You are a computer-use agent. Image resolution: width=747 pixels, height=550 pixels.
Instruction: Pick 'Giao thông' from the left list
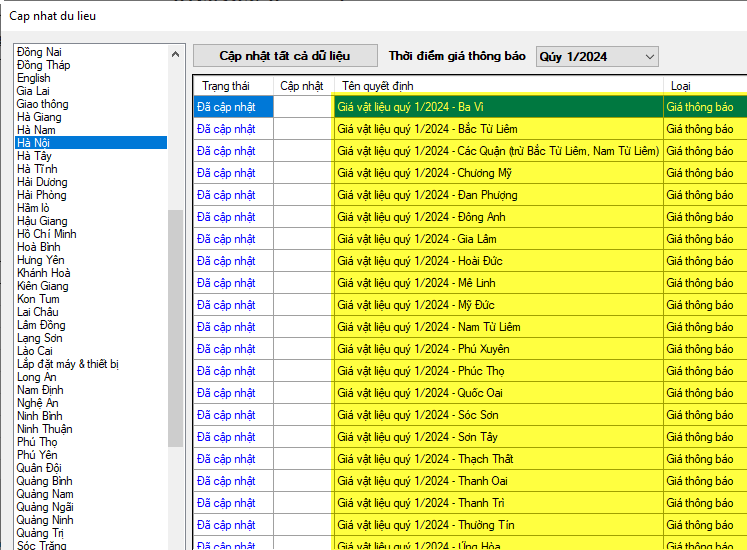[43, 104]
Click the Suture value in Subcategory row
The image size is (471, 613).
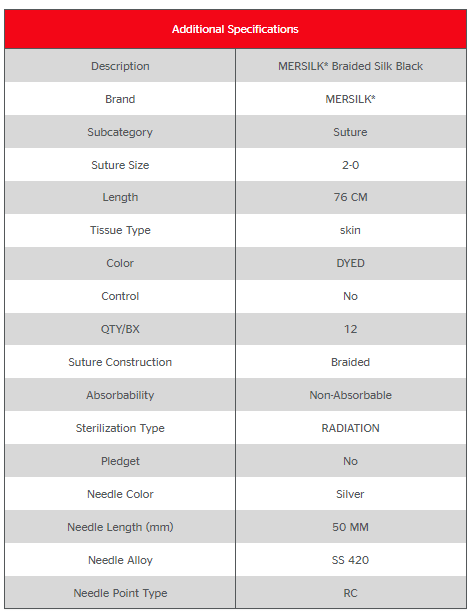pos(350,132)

--------------------------------

:: Task details ::
Go through the records and repeat each one exactly, skipping anything that is a picture.

:: Answer ::
You are a computer-use agent. Image resolution: width=747 pixels, height=550 pixels.
Instruction: Pick 'Giao thông' from the left list
[43, 104]
Click the Suture value in Subcategory row
The image size is (471, 613).
pos(350,132)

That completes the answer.